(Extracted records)
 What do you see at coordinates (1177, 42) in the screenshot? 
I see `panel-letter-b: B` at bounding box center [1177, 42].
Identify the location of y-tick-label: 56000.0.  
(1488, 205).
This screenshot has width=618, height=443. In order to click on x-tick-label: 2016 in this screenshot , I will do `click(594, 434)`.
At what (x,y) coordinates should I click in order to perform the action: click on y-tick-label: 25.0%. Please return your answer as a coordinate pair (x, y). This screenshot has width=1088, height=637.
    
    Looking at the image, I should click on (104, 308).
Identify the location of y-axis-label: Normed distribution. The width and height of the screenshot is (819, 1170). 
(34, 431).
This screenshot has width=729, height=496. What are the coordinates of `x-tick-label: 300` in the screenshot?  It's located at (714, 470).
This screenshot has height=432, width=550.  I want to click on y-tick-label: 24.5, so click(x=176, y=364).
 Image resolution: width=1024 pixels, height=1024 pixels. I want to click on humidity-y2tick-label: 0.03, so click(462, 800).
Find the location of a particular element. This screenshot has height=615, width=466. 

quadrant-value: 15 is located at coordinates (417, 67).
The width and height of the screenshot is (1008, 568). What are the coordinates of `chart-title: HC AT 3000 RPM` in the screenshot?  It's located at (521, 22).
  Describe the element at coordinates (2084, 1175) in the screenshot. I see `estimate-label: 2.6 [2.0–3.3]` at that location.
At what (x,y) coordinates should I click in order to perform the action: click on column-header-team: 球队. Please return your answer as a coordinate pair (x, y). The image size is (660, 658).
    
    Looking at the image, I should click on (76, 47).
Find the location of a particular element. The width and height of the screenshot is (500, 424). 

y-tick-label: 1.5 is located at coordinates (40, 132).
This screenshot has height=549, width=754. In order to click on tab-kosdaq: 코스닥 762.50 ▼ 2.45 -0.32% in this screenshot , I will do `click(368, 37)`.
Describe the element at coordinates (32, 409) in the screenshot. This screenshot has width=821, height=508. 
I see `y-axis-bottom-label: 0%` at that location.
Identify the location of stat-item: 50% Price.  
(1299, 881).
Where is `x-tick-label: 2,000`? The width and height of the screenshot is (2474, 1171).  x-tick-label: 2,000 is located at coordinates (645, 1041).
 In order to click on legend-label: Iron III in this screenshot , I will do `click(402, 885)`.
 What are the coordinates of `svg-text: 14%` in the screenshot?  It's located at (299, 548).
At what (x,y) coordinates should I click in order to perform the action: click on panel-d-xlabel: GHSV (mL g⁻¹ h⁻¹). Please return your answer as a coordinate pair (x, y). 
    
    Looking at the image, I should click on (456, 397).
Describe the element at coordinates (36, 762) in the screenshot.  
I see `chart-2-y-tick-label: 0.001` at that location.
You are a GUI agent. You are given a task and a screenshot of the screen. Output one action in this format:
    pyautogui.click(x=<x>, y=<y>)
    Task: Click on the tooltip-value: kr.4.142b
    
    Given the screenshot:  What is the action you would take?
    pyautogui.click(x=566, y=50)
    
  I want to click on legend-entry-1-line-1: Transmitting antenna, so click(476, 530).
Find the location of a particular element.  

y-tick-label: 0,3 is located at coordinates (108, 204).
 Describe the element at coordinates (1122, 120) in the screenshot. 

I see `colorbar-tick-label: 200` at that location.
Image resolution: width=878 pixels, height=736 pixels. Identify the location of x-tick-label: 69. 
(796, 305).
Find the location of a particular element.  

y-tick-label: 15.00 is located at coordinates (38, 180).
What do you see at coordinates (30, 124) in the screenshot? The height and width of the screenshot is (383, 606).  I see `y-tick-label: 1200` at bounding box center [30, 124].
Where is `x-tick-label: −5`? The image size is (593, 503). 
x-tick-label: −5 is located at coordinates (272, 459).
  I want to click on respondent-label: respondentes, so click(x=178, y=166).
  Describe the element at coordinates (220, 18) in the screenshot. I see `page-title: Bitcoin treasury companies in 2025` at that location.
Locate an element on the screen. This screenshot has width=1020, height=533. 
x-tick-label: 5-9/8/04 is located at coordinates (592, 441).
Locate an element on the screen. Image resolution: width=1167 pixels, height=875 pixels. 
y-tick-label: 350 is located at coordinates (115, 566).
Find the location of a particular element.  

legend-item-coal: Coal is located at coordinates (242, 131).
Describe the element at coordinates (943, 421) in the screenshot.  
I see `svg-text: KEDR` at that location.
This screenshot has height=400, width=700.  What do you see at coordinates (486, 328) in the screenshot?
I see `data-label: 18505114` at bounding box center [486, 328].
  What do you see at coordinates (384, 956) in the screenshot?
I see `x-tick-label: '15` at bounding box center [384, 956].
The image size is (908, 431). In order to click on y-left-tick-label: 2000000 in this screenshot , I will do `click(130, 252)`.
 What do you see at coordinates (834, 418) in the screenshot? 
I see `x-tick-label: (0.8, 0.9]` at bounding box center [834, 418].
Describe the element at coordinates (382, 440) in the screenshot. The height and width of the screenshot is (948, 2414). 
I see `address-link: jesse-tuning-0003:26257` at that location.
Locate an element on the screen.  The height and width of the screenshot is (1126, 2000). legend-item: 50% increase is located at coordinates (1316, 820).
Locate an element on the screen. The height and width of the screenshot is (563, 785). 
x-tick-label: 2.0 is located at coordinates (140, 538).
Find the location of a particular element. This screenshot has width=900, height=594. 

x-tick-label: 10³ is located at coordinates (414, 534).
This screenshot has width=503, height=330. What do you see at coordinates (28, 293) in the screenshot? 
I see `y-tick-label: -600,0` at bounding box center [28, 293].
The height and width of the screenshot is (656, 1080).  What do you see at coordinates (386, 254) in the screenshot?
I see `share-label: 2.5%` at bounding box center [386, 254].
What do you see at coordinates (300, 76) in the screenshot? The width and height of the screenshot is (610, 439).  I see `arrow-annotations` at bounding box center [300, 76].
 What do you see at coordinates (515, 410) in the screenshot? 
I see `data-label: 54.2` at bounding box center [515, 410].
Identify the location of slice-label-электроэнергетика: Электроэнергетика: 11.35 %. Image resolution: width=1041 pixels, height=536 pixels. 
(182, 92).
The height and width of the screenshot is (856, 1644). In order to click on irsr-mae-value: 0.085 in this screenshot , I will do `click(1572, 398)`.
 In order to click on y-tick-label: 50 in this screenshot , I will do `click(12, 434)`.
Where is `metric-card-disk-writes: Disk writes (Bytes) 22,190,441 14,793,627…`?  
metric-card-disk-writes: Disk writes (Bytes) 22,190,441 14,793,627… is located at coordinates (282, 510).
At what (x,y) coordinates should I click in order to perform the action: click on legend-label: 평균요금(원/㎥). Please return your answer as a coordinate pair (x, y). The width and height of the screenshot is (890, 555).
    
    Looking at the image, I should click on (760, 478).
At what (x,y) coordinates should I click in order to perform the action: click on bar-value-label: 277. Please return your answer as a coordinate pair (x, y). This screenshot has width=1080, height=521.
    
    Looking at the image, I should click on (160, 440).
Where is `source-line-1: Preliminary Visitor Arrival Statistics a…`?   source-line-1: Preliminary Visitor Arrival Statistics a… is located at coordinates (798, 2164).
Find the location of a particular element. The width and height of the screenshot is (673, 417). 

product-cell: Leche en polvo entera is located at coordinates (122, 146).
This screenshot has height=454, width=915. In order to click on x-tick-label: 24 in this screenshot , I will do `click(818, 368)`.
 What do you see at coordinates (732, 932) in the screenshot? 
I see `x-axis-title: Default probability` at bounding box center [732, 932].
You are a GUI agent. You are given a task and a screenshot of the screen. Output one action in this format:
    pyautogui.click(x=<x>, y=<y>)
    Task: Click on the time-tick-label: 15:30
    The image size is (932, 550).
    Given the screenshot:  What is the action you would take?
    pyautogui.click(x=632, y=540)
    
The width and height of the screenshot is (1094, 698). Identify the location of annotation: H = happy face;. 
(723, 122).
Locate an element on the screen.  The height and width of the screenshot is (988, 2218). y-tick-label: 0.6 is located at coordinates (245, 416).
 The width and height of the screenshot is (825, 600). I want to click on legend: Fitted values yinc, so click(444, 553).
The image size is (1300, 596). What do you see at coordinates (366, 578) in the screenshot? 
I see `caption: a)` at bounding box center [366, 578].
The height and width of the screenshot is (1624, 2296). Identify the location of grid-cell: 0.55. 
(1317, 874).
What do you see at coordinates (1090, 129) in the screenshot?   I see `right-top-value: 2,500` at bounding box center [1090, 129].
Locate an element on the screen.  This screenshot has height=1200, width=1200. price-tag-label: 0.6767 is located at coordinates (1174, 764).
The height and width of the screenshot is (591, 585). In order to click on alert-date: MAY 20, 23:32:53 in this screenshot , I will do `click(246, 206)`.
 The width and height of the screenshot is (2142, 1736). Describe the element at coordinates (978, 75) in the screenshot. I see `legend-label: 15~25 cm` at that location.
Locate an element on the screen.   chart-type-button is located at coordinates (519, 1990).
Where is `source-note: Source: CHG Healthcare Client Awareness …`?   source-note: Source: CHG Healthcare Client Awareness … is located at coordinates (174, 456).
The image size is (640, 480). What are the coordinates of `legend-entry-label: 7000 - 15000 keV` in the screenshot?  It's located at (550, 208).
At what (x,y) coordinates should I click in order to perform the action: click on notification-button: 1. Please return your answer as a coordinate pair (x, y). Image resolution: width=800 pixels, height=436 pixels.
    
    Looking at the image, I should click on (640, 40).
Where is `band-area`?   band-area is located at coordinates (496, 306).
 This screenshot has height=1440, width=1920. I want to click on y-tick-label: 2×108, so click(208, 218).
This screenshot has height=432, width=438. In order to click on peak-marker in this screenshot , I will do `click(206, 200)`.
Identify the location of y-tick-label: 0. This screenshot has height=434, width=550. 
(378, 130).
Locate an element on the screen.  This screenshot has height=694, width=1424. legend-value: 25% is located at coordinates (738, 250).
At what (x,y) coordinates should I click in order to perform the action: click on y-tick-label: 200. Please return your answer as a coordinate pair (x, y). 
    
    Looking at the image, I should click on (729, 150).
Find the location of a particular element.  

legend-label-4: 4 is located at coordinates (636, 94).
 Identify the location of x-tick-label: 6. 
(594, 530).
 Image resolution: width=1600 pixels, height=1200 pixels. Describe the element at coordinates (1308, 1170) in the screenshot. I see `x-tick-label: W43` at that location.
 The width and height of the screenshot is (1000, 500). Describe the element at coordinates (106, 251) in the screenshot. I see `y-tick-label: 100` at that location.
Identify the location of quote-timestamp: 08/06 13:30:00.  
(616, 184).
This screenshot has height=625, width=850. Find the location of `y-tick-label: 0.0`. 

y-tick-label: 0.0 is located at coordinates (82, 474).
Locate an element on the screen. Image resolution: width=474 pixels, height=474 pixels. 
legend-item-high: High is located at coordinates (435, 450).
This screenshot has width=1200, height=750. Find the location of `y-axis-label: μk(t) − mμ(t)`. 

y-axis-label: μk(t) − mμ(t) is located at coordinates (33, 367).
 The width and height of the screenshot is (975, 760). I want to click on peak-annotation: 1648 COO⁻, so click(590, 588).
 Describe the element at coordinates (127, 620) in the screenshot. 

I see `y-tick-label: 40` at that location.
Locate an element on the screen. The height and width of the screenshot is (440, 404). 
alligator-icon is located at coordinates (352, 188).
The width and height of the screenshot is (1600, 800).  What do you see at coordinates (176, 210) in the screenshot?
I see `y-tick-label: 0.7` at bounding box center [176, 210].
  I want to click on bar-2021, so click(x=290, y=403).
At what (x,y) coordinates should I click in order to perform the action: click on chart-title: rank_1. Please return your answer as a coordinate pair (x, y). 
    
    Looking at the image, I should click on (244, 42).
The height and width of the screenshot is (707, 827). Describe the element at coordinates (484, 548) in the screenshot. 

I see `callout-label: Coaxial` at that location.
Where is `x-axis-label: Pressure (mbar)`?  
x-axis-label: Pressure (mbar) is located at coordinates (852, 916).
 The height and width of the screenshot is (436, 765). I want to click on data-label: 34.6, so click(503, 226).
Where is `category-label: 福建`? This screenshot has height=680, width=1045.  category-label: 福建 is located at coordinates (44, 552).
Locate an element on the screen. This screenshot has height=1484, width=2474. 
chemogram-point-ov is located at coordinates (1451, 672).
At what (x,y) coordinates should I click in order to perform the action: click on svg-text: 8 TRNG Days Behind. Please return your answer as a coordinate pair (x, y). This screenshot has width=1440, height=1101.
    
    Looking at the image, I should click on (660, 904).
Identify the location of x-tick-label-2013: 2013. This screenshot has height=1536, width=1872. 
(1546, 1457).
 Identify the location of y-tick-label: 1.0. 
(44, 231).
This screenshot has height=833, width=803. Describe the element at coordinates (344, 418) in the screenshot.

_Exercise goal_:
Format the lines of the records from the line with "The height and width of the screenshot is (856, 1644)." through the line with "In order to click on y-tick-label: 50", both included, as a Markdown table with the columns n and Line. Give one numbered row per line and leave out blank lines.

_Written response_:
| n | Line |
|---|---|
| 1 | The height and width of the screenshot is (856, 1644). In order to click on irsr-mae-value: 0.085 in this screenshot , I will do `click(1572, 398)`. |
| 2 |  In order to click on y-tick-label: 50 in this screenshot , I will do `click(12, 434)`. |